> [Exercise prompt]: With the pictures excluded, output only the lines from the one containing "Task: Select the" through the last line of the entries, unchanged.

(Stored data entries)
%%
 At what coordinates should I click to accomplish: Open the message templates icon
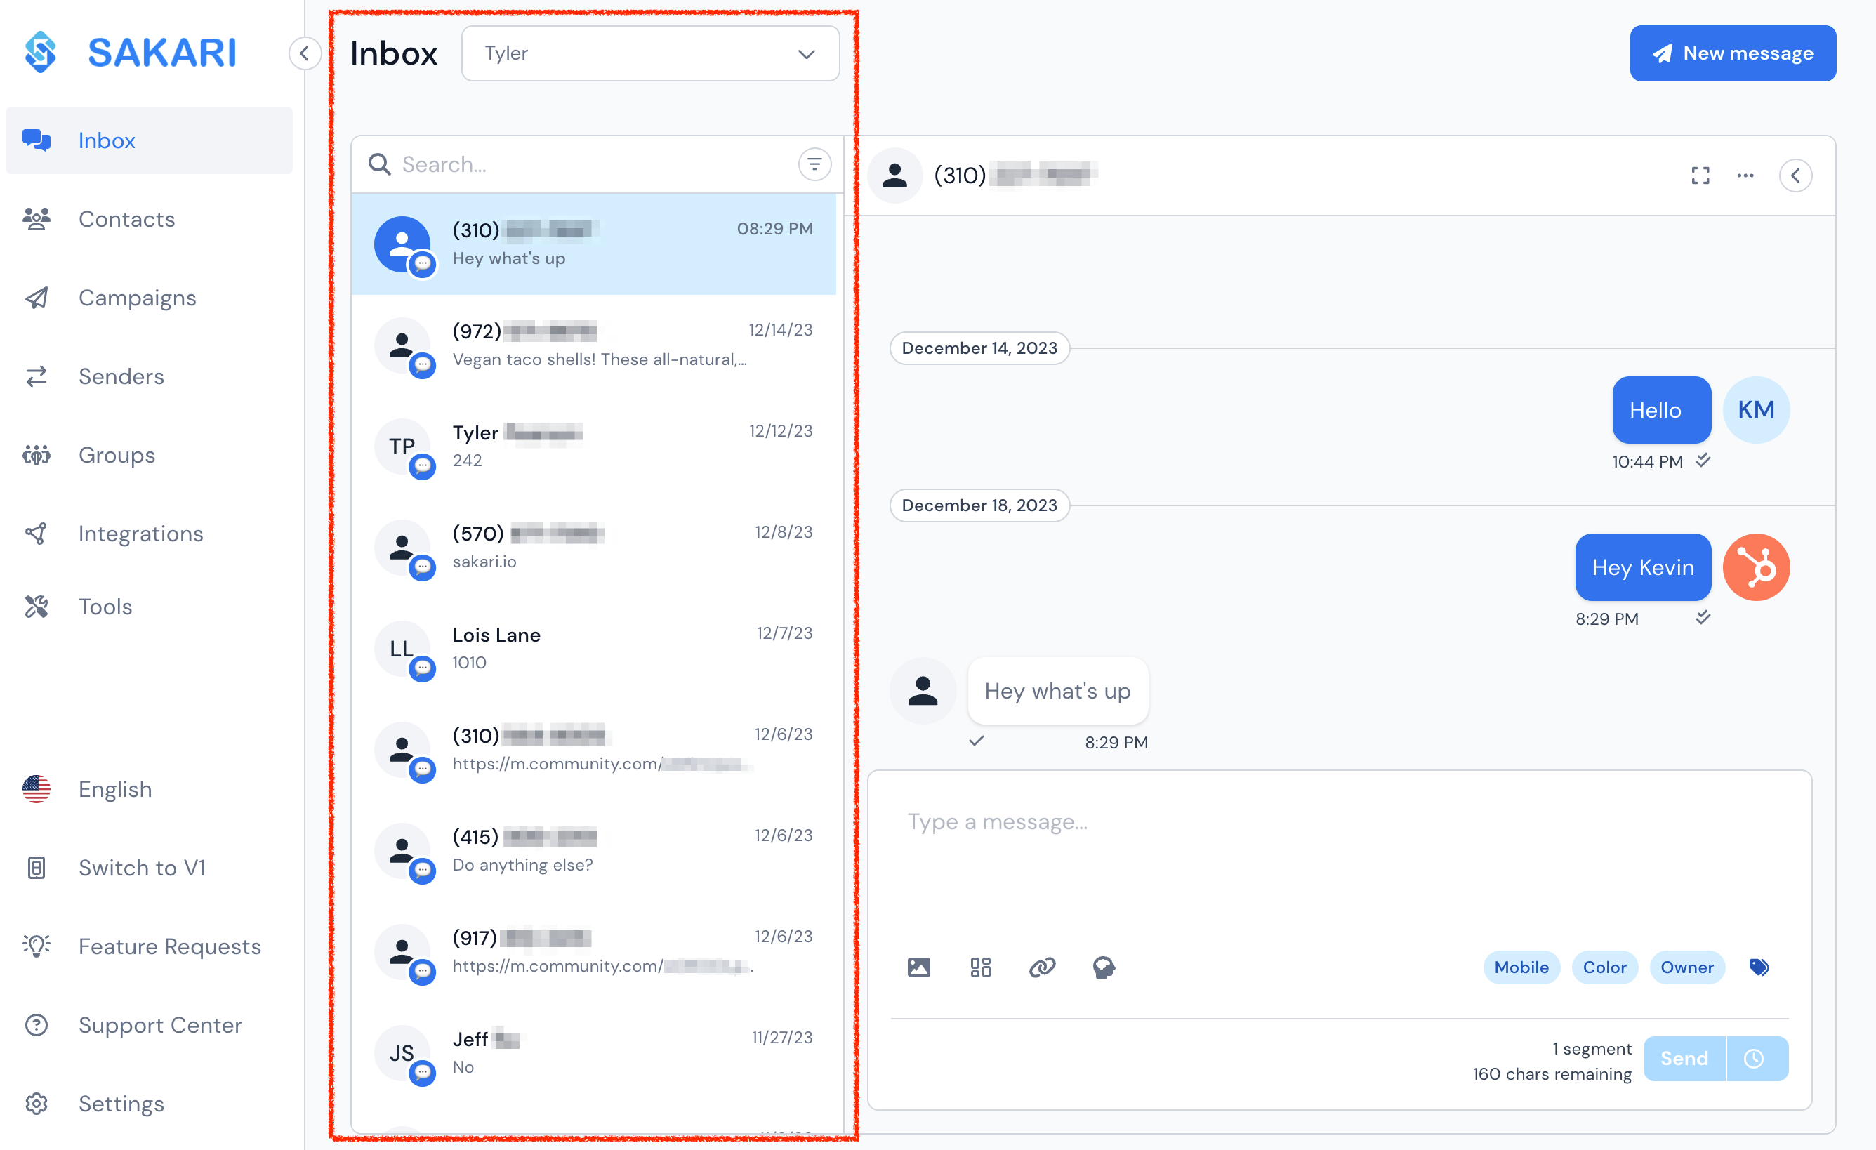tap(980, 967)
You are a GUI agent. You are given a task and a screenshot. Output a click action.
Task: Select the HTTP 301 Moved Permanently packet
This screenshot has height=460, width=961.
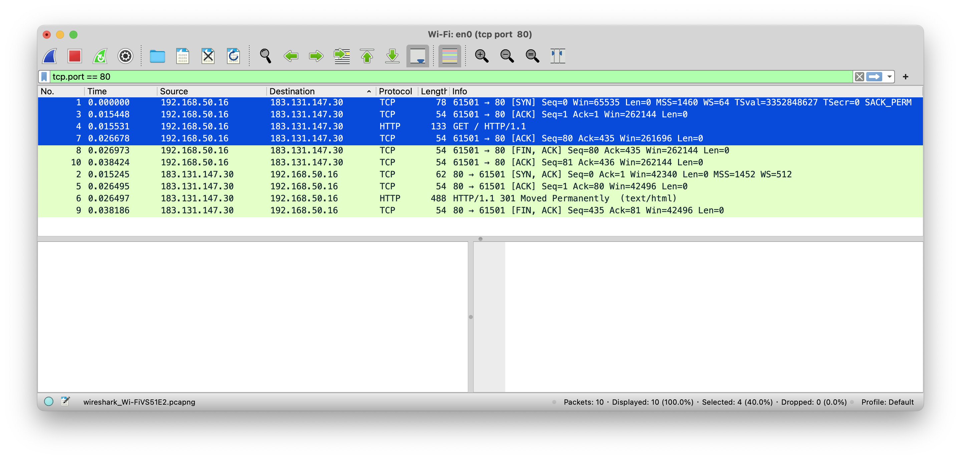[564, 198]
%%
> [Output]:
Task: Select the HTTP 301 Moved Permanently packet
This screenshot has height=460, width=961.
[564, 198]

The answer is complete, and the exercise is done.